Exercise inputs:
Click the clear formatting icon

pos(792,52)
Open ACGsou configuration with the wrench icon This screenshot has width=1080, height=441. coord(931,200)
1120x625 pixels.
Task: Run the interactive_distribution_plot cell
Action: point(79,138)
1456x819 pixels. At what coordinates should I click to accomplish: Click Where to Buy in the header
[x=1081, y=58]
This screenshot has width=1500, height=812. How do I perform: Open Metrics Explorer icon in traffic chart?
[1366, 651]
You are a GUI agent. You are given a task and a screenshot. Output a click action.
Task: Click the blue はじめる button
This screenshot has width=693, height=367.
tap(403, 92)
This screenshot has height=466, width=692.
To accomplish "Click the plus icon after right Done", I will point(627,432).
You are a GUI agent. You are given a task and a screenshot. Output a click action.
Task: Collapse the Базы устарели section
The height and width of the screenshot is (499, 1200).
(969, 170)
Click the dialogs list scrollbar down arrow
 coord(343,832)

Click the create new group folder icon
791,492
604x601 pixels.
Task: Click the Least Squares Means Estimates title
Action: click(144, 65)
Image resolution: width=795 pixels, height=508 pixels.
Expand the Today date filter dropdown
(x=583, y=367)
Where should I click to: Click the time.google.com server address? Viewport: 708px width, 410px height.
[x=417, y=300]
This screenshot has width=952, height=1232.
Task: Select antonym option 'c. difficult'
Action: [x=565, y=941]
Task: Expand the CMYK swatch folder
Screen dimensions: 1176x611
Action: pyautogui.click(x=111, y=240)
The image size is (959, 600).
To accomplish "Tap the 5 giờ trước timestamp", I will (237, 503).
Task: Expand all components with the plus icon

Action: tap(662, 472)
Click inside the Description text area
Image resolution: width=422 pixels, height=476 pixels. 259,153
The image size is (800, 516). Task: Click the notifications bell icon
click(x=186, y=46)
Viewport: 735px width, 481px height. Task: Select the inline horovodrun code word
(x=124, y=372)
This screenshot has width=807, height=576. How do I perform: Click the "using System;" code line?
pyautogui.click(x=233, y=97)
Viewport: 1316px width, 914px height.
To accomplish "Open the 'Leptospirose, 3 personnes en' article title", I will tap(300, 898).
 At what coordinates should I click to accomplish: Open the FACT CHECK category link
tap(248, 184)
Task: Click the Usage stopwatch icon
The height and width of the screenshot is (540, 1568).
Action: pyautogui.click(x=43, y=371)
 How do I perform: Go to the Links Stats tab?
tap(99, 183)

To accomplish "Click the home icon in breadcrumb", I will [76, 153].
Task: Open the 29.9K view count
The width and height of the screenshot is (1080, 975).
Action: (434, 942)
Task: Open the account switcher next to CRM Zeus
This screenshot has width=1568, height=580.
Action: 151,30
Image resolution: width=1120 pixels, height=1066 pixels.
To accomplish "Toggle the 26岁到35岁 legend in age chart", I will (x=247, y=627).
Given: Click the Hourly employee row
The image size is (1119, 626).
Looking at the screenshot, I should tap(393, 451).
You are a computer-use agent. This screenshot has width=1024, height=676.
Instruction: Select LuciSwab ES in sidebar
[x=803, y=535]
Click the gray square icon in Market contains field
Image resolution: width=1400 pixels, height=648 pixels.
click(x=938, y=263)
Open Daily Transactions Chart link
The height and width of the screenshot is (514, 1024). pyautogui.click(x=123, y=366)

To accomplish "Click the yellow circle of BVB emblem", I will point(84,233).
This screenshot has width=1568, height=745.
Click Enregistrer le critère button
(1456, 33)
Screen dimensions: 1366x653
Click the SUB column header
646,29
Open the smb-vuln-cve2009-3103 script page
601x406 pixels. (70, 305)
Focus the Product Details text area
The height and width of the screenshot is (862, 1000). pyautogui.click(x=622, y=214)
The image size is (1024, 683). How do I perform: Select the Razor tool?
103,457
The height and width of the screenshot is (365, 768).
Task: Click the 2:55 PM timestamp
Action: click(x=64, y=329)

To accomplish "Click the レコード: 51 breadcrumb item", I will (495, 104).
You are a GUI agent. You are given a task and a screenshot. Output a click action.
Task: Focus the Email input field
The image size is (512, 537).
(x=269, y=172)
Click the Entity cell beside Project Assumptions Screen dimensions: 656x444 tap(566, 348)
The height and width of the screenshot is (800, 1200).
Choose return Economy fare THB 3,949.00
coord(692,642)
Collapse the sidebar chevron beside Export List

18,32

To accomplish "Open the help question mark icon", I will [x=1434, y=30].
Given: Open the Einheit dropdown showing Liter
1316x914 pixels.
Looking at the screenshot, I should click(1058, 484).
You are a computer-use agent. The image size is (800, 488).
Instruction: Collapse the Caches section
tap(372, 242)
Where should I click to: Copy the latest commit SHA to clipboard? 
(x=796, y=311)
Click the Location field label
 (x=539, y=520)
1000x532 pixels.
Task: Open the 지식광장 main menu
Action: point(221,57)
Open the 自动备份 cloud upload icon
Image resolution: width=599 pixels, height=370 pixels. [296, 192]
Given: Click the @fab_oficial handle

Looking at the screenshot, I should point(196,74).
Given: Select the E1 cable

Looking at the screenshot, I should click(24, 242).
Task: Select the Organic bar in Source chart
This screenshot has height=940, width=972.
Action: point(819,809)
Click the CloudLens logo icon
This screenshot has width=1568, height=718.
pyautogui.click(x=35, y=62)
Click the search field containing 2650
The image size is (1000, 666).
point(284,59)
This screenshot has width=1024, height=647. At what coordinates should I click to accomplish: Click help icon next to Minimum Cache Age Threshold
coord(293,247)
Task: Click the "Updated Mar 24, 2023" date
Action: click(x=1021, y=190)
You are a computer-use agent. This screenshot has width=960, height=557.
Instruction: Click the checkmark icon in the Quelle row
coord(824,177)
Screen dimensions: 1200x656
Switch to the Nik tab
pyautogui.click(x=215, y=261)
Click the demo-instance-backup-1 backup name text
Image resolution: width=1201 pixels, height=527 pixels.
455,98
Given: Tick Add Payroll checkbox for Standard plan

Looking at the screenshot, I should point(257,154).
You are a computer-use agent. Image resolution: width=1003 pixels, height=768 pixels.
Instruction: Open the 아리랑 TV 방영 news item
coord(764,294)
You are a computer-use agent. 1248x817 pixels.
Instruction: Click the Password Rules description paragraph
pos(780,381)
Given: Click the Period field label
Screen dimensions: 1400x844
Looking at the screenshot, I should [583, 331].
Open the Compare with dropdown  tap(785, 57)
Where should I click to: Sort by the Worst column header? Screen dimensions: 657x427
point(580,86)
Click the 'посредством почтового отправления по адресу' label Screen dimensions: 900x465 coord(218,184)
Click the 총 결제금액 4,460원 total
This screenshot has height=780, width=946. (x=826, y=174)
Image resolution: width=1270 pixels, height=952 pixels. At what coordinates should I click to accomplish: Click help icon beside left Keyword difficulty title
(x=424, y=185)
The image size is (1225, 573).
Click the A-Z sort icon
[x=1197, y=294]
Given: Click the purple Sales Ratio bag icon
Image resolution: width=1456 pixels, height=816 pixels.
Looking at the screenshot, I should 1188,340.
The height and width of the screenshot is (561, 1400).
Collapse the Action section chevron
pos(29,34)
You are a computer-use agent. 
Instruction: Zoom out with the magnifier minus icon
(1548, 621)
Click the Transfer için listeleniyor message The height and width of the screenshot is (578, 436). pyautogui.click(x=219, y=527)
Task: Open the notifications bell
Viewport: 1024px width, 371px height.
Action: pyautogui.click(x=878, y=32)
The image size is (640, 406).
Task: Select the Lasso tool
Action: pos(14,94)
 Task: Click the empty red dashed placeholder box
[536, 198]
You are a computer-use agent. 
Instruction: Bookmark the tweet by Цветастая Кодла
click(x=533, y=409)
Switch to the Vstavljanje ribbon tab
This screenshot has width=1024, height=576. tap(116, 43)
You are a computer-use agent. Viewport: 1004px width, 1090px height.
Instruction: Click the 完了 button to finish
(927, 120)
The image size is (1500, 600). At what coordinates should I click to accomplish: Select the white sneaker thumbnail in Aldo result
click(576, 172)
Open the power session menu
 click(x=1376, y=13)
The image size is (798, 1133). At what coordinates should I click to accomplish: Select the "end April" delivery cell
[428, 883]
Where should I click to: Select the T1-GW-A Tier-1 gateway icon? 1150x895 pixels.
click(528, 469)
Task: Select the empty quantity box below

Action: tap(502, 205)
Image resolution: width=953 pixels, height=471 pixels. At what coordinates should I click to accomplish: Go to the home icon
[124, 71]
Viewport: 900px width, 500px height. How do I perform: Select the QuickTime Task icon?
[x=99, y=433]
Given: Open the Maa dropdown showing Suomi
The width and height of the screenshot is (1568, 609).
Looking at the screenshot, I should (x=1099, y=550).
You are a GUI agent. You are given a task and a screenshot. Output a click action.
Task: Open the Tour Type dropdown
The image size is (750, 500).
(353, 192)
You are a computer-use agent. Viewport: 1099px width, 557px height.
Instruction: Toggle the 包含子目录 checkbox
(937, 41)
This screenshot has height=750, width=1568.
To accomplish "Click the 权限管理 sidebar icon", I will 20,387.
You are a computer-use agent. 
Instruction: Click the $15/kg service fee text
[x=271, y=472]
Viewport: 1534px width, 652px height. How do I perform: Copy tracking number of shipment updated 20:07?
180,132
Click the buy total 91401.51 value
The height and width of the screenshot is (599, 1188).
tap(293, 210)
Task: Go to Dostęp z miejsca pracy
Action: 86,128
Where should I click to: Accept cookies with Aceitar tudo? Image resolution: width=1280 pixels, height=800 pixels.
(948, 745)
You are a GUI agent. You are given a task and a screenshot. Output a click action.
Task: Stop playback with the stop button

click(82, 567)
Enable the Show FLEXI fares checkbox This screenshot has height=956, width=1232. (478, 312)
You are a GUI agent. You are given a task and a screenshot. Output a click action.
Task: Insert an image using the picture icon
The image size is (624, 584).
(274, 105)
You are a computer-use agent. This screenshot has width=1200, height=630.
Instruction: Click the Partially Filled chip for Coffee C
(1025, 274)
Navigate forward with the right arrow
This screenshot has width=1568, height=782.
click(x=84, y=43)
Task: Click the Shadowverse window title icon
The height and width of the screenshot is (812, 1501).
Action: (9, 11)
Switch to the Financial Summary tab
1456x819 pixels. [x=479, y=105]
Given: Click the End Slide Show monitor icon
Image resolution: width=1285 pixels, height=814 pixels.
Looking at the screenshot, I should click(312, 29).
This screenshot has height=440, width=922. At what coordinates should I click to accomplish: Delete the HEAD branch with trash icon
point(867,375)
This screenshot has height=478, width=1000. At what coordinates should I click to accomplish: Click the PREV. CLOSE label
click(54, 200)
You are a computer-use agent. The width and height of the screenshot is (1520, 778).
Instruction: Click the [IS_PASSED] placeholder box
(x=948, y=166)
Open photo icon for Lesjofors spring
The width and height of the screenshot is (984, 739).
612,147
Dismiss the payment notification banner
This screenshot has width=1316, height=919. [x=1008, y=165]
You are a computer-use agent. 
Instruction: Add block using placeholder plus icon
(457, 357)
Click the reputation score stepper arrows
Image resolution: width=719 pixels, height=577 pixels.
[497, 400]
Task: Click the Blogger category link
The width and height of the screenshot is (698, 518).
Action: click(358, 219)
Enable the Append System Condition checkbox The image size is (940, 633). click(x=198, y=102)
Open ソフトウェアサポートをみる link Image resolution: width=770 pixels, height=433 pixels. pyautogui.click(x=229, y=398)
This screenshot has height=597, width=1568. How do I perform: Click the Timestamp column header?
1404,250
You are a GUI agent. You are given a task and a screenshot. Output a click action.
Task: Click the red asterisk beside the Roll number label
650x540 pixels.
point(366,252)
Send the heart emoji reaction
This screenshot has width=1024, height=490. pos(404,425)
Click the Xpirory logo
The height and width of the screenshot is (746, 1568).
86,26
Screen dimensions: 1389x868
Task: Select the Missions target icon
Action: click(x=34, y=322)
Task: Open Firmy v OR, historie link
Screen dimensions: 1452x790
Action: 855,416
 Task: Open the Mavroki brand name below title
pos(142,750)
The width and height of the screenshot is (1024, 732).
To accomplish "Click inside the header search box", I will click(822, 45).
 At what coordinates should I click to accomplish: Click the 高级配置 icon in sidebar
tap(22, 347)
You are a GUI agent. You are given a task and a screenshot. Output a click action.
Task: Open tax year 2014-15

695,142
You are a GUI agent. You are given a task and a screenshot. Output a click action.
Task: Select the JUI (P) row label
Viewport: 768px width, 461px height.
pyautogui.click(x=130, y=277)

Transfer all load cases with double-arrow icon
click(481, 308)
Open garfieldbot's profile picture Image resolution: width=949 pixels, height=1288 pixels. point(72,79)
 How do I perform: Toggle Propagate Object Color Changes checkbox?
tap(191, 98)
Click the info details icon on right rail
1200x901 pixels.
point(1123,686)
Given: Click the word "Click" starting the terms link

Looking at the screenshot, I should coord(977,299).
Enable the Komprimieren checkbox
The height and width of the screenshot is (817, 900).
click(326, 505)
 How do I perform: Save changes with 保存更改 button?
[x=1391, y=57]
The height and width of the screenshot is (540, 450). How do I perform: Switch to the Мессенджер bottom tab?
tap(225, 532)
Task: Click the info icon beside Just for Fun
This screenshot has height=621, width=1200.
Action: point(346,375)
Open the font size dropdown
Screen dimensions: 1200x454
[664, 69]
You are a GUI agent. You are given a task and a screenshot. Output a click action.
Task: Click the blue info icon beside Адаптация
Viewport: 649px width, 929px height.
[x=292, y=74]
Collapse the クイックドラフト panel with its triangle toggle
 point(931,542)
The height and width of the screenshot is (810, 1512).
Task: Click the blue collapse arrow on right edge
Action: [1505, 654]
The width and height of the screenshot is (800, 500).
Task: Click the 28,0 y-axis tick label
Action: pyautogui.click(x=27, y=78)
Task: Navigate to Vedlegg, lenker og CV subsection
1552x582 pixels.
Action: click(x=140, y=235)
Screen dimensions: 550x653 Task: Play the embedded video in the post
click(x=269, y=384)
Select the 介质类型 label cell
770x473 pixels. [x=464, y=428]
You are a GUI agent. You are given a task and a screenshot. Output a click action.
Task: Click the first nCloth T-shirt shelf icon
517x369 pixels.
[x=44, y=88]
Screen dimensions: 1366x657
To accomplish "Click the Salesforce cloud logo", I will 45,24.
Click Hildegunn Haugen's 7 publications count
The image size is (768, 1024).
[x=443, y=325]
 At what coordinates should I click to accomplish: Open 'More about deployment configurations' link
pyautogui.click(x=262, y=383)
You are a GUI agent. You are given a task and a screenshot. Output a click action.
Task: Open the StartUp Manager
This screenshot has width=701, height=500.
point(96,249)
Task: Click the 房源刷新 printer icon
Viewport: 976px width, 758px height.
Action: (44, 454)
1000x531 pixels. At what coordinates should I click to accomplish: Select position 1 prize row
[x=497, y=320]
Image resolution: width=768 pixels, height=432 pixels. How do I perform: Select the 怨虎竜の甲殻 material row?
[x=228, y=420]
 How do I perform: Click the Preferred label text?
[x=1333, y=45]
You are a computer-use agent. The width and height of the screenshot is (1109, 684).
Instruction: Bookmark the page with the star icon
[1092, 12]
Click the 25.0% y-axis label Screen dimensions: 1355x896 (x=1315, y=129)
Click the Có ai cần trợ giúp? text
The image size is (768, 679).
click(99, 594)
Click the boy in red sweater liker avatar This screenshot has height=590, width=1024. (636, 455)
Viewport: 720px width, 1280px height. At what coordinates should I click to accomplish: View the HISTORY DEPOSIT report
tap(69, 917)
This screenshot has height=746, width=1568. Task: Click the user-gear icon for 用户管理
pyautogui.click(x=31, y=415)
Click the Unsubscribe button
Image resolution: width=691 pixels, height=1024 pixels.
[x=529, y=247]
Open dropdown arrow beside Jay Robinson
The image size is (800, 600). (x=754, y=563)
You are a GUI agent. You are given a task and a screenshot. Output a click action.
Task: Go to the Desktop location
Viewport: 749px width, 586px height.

Exercise details: Look in the material above for the line with "Screen dimensions: 1200x656" and the line with "You are a computer-use agent. Viewport: 1004px", and transcribe exactly those lines and all lines between them, nothing more.

Task result:
Screen dimensions: 1200x656
Switch to the Nik tab
pyautogui.click(x=215, y=261)
Click the demo-instance-backup-1 backup name text
Image resolution: width=1201 pixels, height=527 pixels.
455,98
Given: Tick Add Payroll checkbox for Standard plan

Looking at the screenshot, I should point(257,154).
You are a computer-use agent. Image resolution: width=1003 pixels, height=768 pixels.
Instruction: Open the 아리랑 TV 방영 news item
coord(764,294)
You are a computer-use agent. 1248x817 pixels.
Instruction: Click the Password Rules description paragraph
pos(780,381)
Given: Click the Period field label
Screen dimensions: 1400x844
Looking at the screenshot, I should [583, 331].
Open the Compare with dropdown  tap(785, 57)
Where should I click to: Sort by the Worst column header? Screen dimensions: 657x427
point(580,86)
Click the 'посредством почтового отправления по адресу' label Screen dimensions: 900x465 coord(218,184)
Click the 총 결제금액 4,460원 total
This screenshot has height=780, width=946. (x=826, y=174)
Image resolution: width=1270 pixels, height=952 pixels. At what coordinates should I click to accomplish: Click help icon beside left Keyword difficulty title
(x=424, y=185)
The image size is (1225, 573).
Click the A-Z sort icon
[x=1197, y=294]
Given: Click the purple Sales Ratio bag icon
Image resolution: width=1456 pixels, height=816 pixels.
Looking at the screenshot, I should 1188,340.
The height and width of the screenshot is (561, 1400).
Collapse the Action section chevron
pos(29,34)
You are a computer-use agent. 
Instruction: Zoom out with the magnifier minus icon
(1548, 621)
Click the Transfer için listeleniyor message The height and width of the screenshot is (578, 436). pyautogui.click(x=219, y=527)
Task: Open the notifications bell
Viewport: 1024px width, 371px height.
Action: pyautogui.click(x=878, y=32)
The image size is (640, 406).
Task: Select the Lasso tool
Action: pos(14,94)
 Task: Click the empty red dashed placeholder box
[536, 198]
You are a computer-use agent. 
Instruction: Bookmark the tweet by Цветастая Кодла
click(x=533, y=409)
Switch to the Vstavljanje ribbon tab
This screenshot has width=1024, height=576. tap(116, 43)
You are a computer-use agent. Viewport: 1004px width, 1090px height.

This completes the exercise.